Cartogram maps are an interesting and useful way to represent data visually. You might have seen them in news articles, blog posts, or on social media, but you might not have known what they were called.
So, what is a cartogram? A cartogram is a type of map where the areas of regions or countries are distorted to represent a specific data value, like population or economic size. It’s a cool way to visualize data that might be hard to grasp otherwise.
Imagine you’re looking at a map of the world, and you want to understand the population distribution across countries. A traditional map would show each country’s size, but it wouldn’t give you much insight into population density. That’s where a cartogram comes in!
In a cartogram map, the size of a country is not determined by its actual land area but instead is resized based on the data being represented. So, if we were looking at a population cartogram, countries with higher populations would appear larger, and countries with smaller populations would appear smaller.

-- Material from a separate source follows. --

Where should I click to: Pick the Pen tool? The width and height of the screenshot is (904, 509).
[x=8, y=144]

Let me give you an example: India and Canada. India has a much larger population than Canada, but Canada is physically larger in terms of land area. On a cartogram focused on population, India would be depicted as larger than Canada, helping you understand the population distribution better.

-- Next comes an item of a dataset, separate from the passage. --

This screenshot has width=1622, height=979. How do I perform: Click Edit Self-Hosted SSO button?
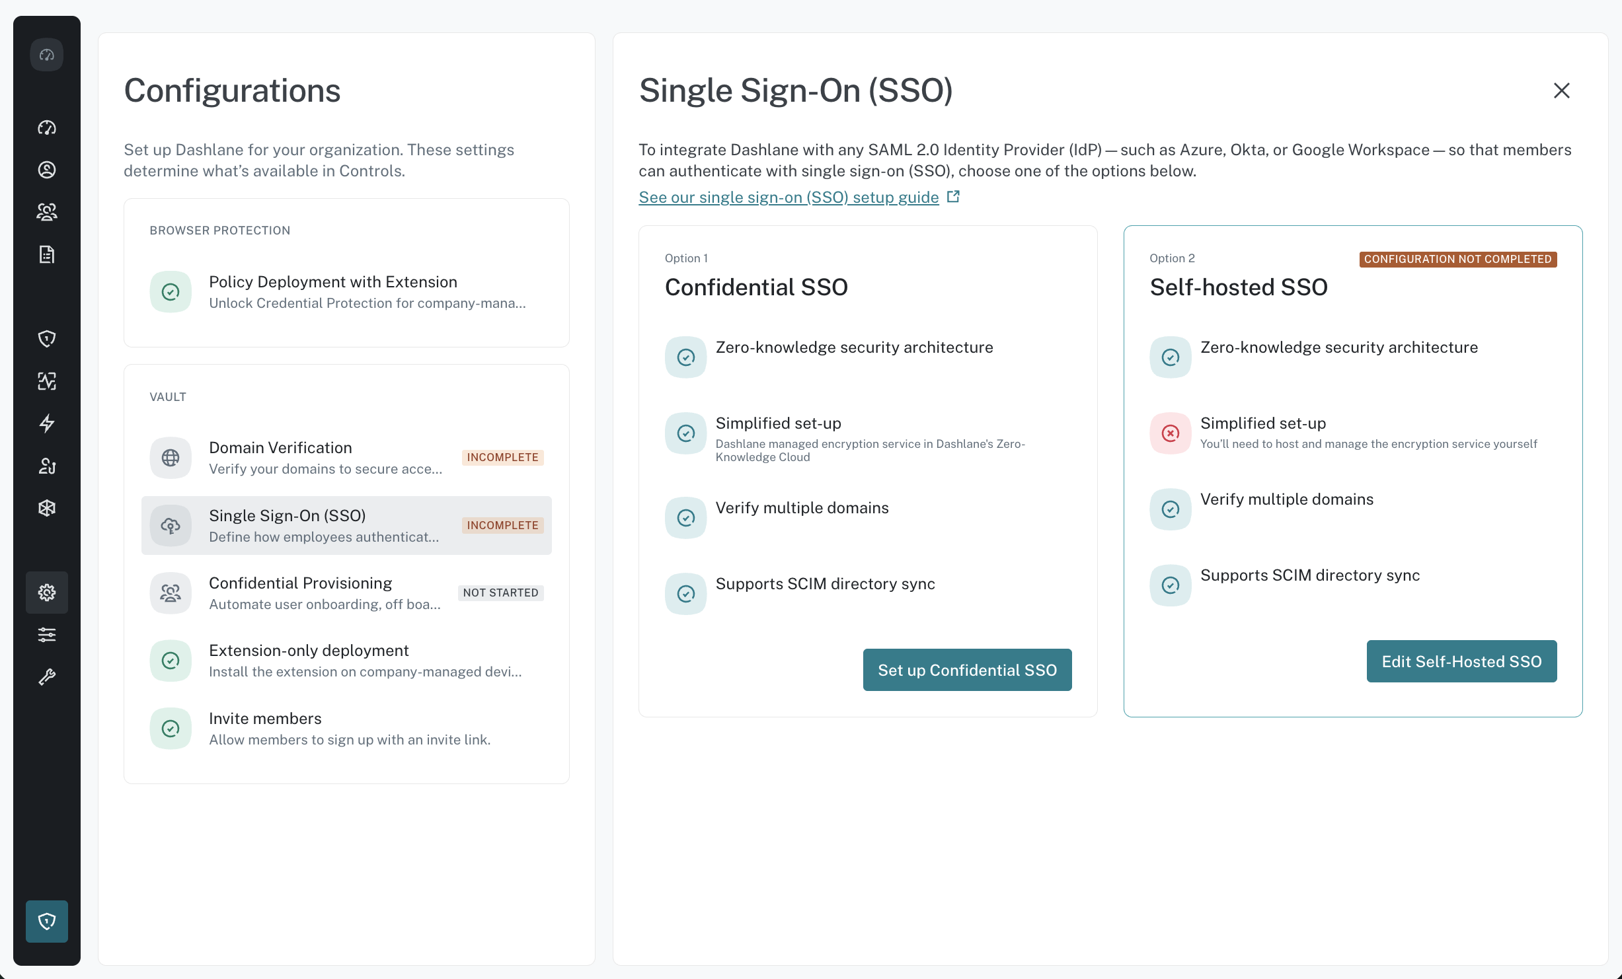coord(1461,661)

There are different types of cartograms, like continuous and non-continuous cartograms. Continuous cartograms maintain the original topology of the map, so the neighboring countries still touch each other, but their shapes are distorted. Conversely, noncontinuous cartograms may separate countries or regions, often resulting in a more abstract visualization.
A cartogram map can answer questions such as:
- How does a specific variable vary across different geographic regions?
- Which regions have the highest or lowest values for a particular variable?
- Are there any geographic patterns or clusters in the data for the variable of interest?
Cartogram maps are great for understanding complex data in a visually appealing way. They can represent various data types, like GDP, CO2 emissions, or even election results.